Roman Urbanczuk

Personal information
- Date of birth: February 16, 1959 (age 66)
- Place of birth: Poland
- Position(s): Forward

Senior career*
- Years: Team / Apps / (Gls)
- 1978–1979: Cleveland Force (indoor) / 2 / (0)
- 1979–1983: Pennsylvania Stoners
- 1980–1981: → Philadelphia Fever (indoor) (loan) / 2 / (0)

= Roman Urbanczuk =

Polish-American soccer player

Roman Urbanczuk is a retired Polish-American soccer forward who played professionally in the American Soccer League and Major Indoor Soccer League.
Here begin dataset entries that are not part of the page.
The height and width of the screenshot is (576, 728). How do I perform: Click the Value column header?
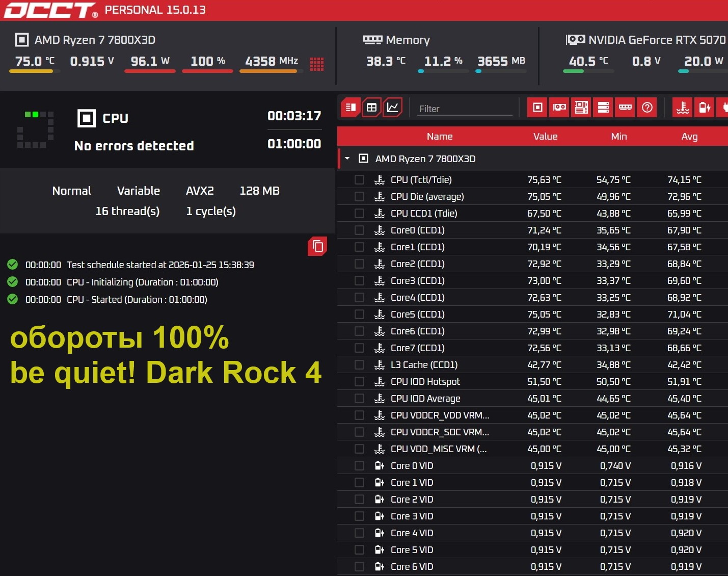click(x=545, y=137)
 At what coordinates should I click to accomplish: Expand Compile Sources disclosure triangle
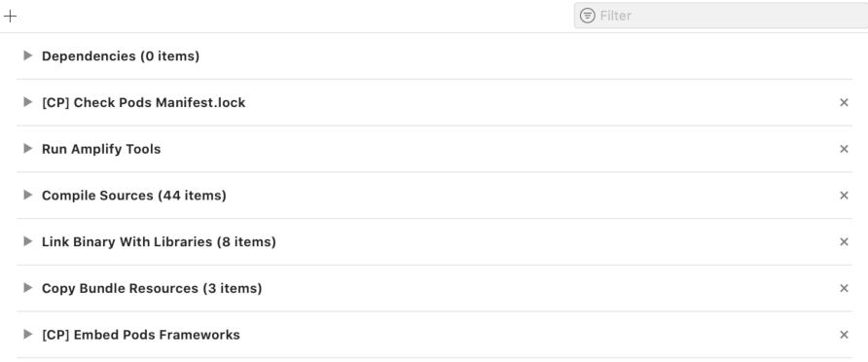click(27, 195)
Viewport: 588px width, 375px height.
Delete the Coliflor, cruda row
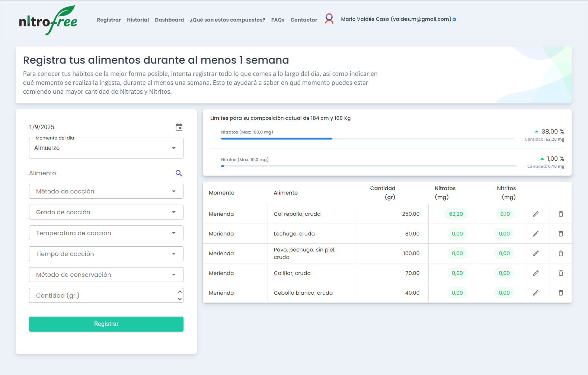[560, 273]
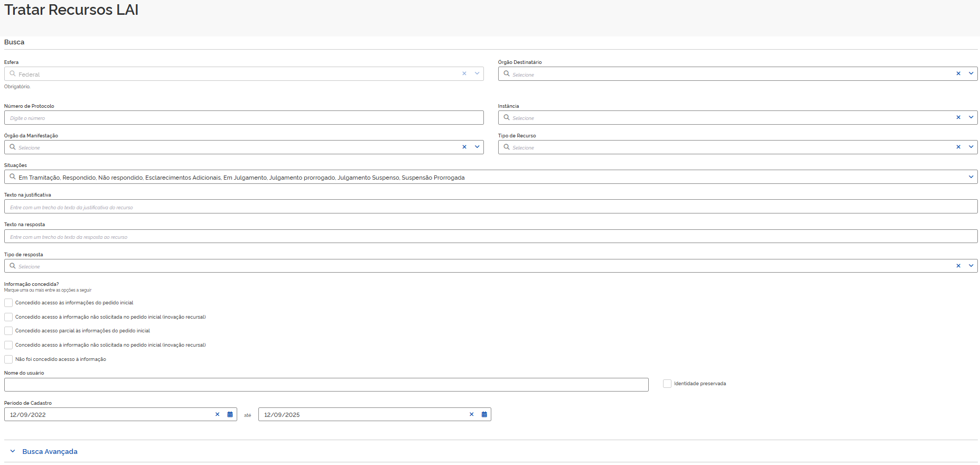Clear the Tipo de Recurso selection
Viewport: 980px width, 465px height.
click(x=958, y=147)
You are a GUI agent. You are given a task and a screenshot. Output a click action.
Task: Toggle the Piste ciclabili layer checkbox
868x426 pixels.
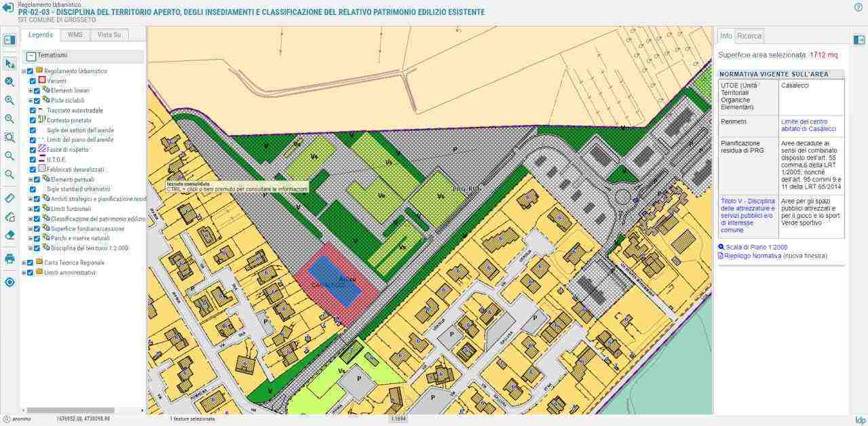(x=37, y=100)
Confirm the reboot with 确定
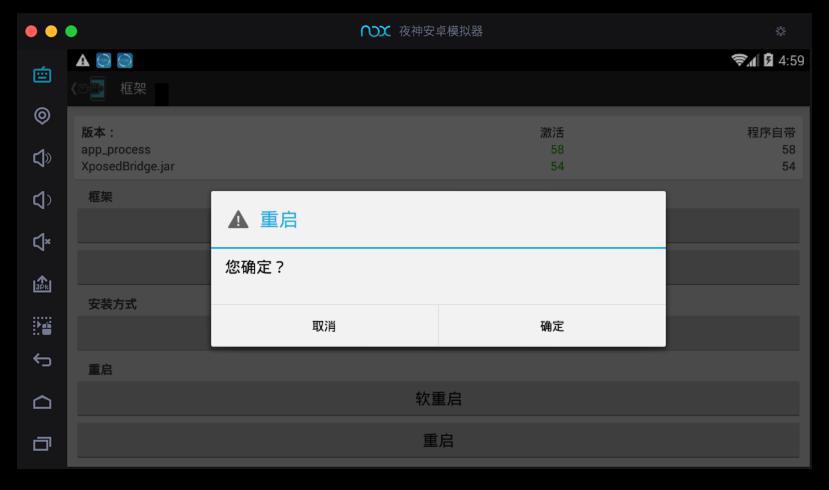This screenshot has width=829, height=490. click(552, 326)
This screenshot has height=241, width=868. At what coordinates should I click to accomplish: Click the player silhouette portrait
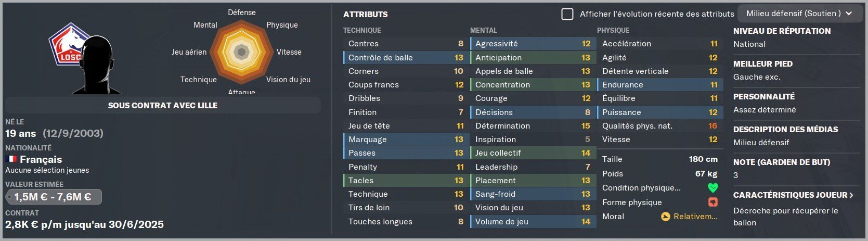pos(98,65)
==Early life and education==
Urbanczuk grew up in Poland. He later relocated with his family to Allentown, Pennsylvania, where he attended Louis E. Dieruff High School and was a member of the school's soccer team. In 1977, he was named to Pennsylvania's All State High School list. He graduated in 1978.

==Career==
In the fall of 1978, he signed with the Cleveland Force of the Major Indoor Soccer League. He spent one season with the Force. In 1979, Urbanczuk joined the expansion Pennsylvania Stoners of the American Soccer League. He would become the only player to spend all four seasons with the Stoners during its brief existence. In 1980, Urbanczuk and his teammates won the league championship. Urbanczuk also played for the Philadelphia Fever during the 1980-1981 MISL season.

Off the field, Urbanczuk owned and operated several successful Subway franchises around his hometown of Allentown.